Lawfare is, without question, an abomination contributing mightily to the decline and fall of our republic. Of all the grotesque (and unbearably melancholy) tales of the persecuted and prosecuted political prisoners of J6 and of our very own American Gulag, perhaps the saddest is that of Matthew Perna, turned over to our Stasi by some unethical acquaintances and subsequently driven to suicide before his sentencing.
There are various generic search terms for J6 defendants at GiveSendGo, including simply ‘J6’. Virtually any you use get multiple results.
USA Today’s list is also (accidentally) helpful. Add the words “legal defense” to find fundraisers for any of those patriots at GSG or elsewhere.
I attended the J6 panel at CPAC and it was hard to believe that this is happening in America. It’s one thing to read about these stories but listening to John Strand tell his story and realizing he could be spending the next 20 years in jail made my blood boil. With a very few exceptions (notably the oft ridiculed Marjorie Taylor Green) nobody in a position of power is paying attention to these people or the unconstitutional treatment they are receiving from our Department of “Justice”. This is a national disgrace.
Comparing this to the Reichstag Fire is a disservice to the Nazis, as much as I hate to say. The Reichstag Fire was an actual arson committed by a deranged Dutch Communist pyromaniac, Marinius van Der Lubbe, rather than a false flag (at least if you actually look at the evidence rather than the Soviet propaganda). Meanwhile, the German judiciary actually conducted the trial with decent amounts of professionalism and honor, which is one reason why only van Der Lubbe was convicted and why Hitler was so angry at the judiciary.
The sham that has been occurring in DC would be fitting for the so-called People’s’ Court.
I disagree with Marjorie Taylor Green on a lot. A LOT. But her advocacy for the victims of this nightmare has ensured she will have my gratitude.
This whole J6 s show reminds me of the Star Chamber. Add the fact Rep leaders are scared to say anything about the lake justice makes me so very angry.
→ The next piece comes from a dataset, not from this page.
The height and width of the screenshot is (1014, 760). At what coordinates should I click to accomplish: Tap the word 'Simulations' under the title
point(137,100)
It is a fundamental axiom of justice and liberty that individuals be held accountable for their own actions and not for what is feared, projected or observed coincident to those actions.
The US legal system under the influence of Democratic political fever is a mockery of justice and liberty.
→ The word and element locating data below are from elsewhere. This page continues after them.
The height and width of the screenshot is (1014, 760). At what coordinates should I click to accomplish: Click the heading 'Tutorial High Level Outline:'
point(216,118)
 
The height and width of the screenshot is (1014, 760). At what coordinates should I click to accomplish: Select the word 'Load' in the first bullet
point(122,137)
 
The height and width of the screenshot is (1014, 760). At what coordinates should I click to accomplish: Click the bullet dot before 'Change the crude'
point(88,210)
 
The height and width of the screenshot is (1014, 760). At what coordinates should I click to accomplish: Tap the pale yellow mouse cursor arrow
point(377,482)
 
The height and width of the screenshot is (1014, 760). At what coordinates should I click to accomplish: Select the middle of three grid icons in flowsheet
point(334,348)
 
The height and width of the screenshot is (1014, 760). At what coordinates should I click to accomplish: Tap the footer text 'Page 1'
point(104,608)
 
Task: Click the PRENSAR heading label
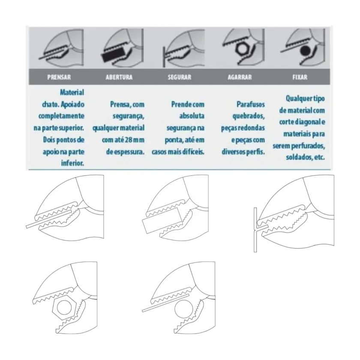tap(59, 77)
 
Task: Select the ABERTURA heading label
tap(119, 77)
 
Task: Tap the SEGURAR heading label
tap(179, 77)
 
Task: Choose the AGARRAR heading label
tap(240, 77)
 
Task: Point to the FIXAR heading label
tap(300, 77)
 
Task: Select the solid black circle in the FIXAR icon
tap(305, 51)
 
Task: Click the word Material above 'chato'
tap(72, 93)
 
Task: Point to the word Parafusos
tap(251, 105)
@ Julia on March 18, 2023 at 6:53 pm said: I am making over $20 k a month working part time.
We seen to be learning a bit about The Life of Julia (TM) today.
Even at The Good Place.
Julia on March 18, 2023 at 6:53 pm said:
And the Trump indictment.
Julia on March 18, 2023 at 6:55 pm said:
But not the Netanyahu thread – Anti-Semite?, or just not in her working zone?
The time-stamps scream “scam troll”.
AesopFan:
I was busy much of today and somehow Julia snuck by the spam filter.
I will off her now. Poor Julia.
@ Invisible Sun > “The US legal system under the influence of Democratic political fever is a mockery of justice and liberty.”
While following the American Thinker’s side-bar, I read this post, then clicked through some of the links.
They make a good riff on “liberty” — as having the same etymological root as “liberal” — both of them being in short supply in America these days.
https://www.americanthinker.com/articles/2023/03/stop_conflating_leftists_with_liberals.html
By D. Parker
Parker quotes several parts of this post, RTWT:
https://thefederalist.com/2023/03/13/they-are-intolerant-divisive-and-anti-liberty-call-them-leftists-not-liberals/
“On a simple level, “liberal” sounds like the related word “liberty.” It shouldn’t be used to describe those who are against basic rights.”
https://sashastone.substack.com/p/how-i-knew-the-democrats-and-the#details
“How I Knew The Democrats and The Media Were Lying About January 6th
Because I used to do it too.”
Bonus quote from Kundera:
Redrawing the political ideology spectrum as it should be, rather than as the Left claims. Instead of communism-socialism-capitalism-fascism, (and generally putting Hitler and Mussolini on the Right, rather than where they belong on the Left), Lawrence W. Reed proposes:
communism-socialism-fascism-mixed_economy-capitalism
https://elamerican.com/the-only-spectrum-that-makes-sense/
A large study to reveal the underlying political ideologies that aren’t captured by the bivalent pairs “Democrat-Republican” or “liberal-conservative” — especially the latter. When the project was undertaken in 2018, the leftmost “tribe” was labeled Progressive Activists, which obscured their true nature as Leftists aka Marxists (whether communist, socialist, or nascent fascist).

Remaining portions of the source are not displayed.